Problem requirements: Find the string "agent" in the entries and copy each line that has it.

Records to use:
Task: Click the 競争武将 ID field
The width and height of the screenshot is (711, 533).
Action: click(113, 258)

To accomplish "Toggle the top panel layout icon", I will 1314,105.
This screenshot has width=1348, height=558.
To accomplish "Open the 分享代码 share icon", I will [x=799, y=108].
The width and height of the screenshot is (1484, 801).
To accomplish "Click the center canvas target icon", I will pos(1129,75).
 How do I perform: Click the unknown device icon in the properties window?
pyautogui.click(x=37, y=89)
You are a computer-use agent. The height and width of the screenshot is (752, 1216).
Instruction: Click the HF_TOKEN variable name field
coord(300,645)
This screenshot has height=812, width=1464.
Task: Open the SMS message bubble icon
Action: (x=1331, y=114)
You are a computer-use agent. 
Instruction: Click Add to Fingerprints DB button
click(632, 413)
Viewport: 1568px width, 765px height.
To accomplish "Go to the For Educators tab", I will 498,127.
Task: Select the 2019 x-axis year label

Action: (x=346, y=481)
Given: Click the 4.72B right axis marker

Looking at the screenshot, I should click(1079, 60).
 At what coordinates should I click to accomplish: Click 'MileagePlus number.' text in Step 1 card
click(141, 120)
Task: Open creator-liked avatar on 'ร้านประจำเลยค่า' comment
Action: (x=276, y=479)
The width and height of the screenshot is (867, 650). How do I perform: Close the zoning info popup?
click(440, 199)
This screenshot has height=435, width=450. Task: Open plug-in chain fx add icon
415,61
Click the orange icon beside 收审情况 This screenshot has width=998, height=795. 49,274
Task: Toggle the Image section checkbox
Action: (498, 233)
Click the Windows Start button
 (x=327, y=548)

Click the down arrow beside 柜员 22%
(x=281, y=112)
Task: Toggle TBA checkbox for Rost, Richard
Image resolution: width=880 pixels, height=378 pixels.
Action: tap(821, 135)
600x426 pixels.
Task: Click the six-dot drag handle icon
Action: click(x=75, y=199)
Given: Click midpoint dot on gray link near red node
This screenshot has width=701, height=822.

Response:
You are a computer-use agent. The height and width of the screenshot is (752, 1216).
You are a computer-use agent. 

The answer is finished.